**What the task asks**
Pick out each line in these entries that contains the string "agent".

━━━━━ Data for review ━━━━━

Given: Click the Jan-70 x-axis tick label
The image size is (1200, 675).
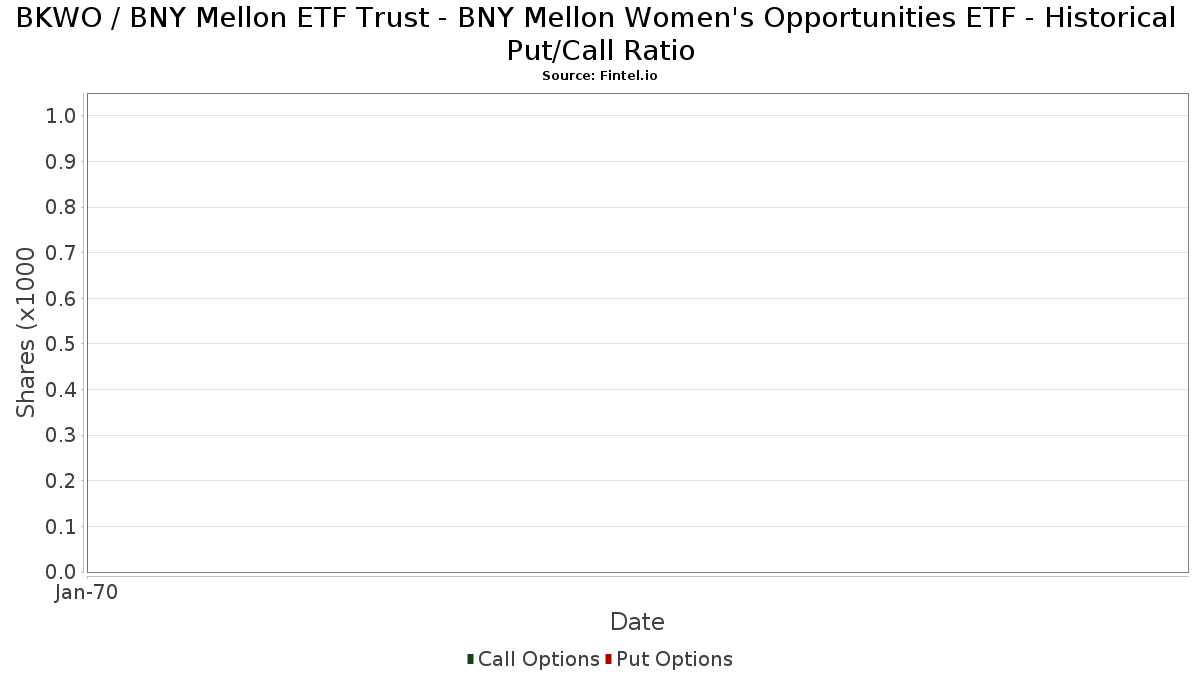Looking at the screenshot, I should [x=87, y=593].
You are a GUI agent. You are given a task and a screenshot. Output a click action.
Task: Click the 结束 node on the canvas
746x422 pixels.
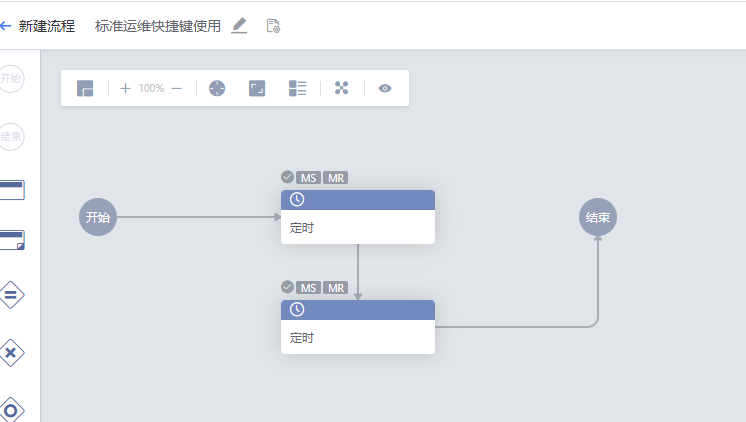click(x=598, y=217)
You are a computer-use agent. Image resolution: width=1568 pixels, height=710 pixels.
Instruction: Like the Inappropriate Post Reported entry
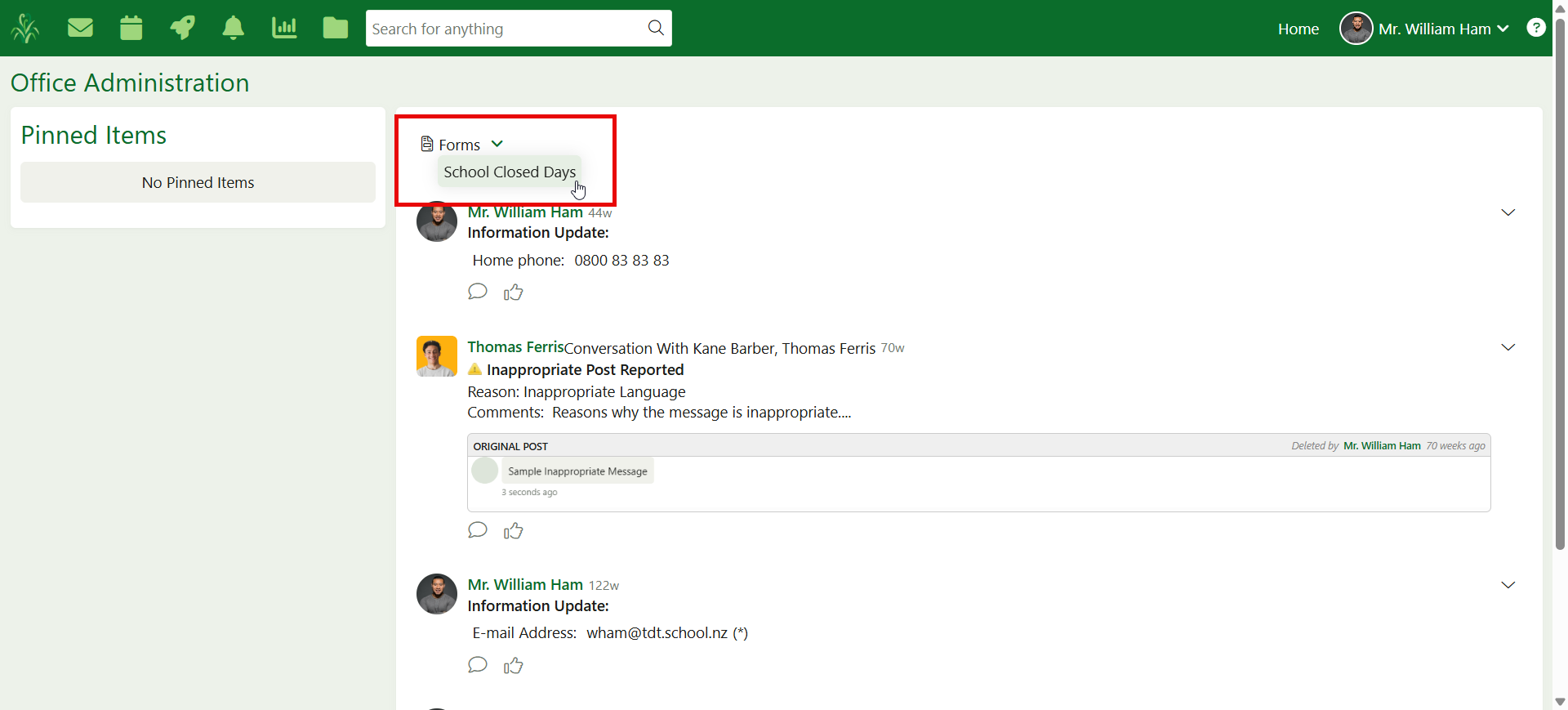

━━━━━

**Output for this exercise**
You are a GUI agent. You are given a task and a screenshot. Output a click action.
You are a computer-use agent. Image resolution: width=1568 pixels, height=710 pixels.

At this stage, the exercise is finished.